| Dataset |

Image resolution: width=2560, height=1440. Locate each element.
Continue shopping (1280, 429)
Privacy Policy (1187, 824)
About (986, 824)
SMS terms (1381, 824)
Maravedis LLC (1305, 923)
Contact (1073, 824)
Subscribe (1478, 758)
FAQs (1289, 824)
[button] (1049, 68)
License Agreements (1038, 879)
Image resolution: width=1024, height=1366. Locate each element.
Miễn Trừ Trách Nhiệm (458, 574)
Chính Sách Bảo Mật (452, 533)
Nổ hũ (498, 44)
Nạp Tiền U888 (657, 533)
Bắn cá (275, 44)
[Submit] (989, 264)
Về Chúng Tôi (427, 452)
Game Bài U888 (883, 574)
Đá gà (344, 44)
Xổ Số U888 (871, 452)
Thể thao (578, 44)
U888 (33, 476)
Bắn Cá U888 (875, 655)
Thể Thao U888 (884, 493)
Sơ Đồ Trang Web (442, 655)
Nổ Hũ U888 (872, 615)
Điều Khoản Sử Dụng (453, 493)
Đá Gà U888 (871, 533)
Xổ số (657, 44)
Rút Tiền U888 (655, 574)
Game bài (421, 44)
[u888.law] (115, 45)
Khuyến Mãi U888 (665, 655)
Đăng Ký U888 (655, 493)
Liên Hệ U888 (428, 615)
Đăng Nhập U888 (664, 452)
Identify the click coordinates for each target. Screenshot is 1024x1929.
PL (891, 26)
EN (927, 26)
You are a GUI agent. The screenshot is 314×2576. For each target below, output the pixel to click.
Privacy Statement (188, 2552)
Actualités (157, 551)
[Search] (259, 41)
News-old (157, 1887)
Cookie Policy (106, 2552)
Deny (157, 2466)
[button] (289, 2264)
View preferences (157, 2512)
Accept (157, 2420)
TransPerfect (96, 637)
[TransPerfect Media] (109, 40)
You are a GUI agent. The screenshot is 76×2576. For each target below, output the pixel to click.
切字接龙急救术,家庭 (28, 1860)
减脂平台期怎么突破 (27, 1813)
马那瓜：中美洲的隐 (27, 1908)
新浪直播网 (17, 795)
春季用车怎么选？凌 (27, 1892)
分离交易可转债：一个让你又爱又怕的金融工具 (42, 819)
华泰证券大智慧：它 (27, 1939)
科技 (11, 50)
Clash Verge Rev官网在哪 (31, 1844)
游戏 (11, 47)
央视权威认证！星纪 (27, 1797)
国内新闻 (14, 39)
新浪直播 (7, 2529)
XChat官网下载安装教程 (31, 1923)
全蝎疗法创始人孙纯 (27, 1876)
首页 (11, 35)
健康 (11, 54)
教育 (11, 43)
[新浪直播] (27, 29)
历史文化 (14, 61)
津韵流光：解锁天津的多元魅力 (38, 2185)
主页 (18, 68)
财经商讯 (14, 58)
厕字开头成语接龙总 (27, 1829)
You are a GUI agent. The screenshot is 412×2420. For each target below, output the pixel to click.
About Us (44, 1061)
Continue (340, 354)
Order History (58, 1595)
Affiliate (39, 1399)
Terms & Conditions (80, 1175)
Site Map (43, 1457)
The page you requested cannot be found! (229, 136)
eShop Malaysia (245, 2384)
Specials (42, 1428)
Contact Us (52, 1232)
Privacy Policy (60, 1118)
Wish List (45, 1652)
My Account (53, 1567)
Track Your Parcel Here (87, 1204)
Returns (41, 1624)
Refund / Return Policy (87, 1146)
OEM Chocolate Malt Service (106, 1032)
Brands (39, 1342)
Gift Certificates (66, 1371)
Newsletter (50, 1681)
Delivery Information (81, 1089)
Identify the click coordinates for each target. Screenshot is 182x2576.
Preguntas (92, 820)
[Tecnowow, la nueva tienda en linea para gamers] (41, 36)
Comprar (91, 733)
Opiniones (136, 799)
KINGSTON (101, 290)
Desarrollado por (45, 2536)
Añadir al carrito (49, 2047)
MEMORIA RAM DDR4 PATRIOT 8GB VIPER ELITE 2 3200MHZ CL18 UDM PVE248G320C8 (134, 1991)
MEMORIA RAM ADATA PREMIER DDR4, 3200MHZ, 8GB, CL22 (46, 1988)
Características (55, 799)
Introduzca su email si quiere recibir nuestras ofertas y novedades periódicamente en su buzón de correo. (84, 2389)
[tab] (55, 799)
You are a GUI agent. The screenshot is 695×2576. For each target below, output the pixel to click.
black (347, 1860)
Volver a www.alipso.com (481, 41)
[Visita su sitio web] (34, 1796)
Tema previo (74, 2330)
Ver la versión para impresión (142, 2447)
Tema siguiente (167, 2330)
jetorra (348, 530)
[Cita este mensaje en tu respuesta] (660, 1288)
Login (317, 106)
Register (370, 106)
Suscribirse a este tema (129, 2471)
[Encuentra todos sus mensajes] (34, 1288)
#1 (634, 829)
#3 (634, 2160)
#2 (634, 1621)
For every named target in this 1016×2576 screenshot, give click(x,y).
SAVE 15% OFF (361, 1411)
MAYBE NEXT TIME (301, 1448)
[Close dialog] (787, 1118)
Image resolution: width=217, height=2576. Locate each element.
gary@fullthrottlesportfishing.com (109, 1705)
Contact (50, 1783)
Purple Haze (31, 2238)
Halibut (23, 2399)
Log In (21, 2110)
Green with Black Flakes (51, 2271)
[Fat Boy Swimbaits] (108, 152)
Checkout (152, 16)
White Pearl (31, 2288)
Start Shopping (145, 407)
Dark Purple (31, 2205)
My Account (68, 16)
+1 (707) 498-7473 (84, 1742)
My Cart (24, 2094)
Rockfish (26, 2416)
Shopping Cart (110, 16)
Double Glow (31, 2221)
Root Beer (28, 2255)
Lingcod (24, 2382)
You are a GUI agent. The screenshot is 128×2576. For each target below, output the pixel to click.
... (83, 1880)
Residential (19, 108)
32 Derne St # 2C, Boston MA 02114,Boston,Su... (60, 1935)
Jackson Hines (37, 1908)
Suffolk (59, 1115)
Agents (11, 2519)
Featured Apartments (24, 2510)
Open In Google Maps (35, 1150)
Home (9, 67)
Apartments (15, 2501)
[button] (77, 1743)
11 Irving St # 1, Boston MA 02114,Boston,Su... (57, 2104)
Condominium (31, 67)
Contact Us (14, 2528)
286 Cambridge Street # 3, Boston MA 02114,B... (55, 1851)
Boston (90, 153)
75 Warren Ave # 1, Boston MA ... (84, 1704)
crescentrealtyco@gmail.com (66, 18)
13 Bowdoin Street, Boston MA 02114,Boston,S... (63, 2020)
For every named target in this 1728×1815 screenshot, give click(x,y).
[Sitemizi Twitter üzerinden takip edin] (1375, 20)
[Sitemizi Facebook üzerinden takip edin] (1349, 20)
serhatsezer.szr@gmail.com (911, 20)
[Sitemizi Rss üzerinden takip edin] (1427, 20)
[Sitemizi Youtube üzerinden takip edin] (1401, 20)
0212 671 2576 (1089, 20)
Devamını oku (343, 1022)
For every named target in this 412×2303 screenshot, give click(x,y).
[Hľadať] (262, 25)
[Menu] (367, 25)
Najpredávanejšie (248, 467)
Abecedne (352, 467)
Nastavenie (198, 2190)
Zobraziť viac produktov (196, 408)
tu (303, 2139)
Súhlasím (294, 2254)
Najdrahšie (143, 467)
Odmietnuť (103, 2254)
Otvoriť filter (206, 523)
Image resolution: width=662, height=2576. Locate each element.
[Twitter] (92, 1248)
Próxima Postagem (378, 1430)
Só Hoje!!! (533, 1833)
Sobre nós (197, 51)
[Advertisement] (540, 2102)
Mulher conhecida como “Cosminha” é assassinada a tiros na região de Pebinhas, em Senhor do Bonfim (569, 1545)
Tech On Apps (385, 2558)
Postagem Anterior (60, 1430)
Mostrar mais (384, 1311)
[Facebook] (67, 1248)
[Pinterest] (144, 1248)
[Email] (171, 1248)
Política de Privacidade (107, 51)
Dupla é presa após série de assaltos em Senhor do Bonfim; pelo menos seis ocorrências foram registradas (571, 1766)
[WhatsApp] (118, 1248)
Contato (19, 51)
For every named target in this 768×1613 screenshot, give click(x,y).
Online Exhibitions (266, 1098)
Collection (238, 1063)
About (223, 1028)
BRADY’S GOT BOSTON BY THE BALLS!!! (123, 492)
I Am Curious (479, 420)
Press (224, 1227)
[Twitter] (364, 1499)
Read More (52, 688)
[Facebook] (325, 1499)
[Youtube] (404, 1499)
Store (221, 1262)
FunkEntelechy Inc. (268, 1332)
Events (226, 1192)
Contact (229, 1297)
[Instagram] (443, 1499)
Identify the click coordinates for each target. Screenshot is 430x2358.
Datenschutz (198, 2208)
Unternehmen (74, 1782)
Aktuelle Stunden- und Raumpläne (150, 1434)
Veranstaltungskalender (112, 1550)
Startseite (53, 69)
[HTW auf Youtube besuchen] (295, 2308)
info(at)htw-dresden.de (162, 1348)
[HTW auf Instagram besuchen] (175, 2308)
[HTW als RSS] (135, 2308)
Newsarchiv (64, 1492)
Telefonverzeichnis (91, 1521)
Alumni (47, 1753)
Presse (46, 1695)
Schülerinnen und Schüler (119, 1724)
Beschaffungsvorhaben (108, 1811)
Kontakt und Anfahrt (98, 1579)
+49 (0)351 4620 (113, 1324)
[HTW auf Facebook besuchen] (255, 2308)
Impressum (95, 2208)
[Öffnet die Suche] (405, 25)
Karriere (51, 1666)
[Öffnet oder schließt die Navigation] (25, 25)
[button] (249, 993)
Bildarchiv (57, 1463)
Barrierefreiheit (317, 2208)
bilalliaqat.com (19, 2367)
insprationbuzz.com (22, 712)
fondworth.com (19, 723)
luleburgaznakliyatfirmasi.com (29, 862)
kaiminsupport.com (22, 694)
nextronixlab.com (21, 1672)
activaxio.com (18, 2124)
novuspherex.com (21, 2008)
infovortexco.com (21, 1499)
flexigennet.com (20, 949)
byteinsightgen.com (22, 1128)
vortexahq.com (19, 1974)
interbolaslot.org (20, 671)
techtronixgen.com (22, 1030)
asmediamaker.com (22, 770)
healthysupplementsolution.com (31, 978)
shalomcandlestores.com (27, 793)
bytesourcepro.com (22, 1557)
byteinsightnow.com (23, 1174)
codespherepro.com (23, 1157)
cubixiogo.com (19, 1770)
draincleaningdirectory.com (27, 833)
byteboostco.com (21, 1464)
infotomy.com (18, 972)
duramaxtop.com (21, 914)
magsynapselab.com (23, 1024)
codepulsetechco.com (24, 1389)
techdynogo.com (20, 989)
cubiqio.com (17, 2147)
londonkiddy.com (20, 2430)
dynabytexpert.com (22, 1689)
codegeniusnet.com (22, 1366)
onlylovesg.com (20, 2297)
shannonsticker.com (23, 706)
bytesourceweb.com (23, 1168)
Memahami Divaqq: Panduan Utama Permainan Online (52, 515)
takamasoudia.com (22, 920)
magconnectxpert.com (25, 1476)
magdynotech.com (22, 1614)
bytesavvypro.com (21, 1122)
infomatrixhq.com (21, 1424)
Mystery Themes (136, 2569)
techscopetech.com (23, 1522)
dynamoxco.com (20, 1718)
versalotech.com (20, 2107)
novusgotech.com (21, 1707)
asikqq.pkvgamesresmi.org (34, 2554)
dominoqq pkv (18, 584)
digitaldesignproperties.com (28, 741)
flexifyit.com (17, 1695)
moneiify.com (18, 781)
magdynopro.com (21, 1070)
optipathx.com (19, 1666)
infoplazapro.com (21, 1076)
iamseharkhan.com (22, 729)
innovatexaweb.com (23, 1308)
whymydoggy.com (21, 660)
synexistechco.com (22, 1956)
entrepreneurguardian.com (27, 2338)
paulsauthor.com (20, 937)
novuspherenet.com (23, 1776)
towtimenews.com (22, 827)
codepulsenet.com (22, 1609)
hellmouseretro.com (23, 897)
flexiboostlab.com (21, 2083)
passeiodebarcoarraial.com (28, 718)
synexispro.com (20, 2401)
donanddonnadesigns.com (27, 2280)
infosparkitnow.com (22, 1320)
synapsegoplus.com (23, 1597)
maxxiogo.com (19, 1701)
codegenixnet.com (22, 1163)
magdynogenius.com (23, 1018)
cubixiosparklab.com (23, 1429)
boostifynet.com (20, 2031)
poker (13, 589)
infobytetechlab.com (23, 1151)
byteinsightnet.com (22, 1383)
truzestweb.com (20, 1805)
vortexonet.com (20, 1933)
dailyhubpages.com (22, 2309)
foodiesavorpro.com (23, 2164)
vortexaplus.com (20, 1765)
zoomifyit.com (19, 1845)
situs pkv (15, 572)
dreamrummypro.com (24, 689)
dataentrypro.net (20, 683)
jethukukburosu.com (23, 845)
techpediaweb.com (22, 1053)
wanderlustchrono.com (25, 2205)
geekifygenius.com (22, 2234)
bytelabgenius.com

| What to do |
Taking the line with "首页 (11, 35)" as the first and the line with "Continue (340, 354)" as the last, retype that stretch of the data above exactly, with no other lines.

| Answer box |
首页 (11, 35)
健康 (11, 54)
教育 (11, 43)
[新浪直播] (27, 29)
历史文化 (14, 61)
津韵流光：解锁天津的多元魅力 (38, 2185)
主页 (18, 68)
财经商讯 (14, 58)
厕字开头成语接龙总 (27, 1829)
You are a GUI agent. The screenshot is 412×2420. For each target below, output the pixel to click.
About Us (44, 1061)
Continue (340, 354)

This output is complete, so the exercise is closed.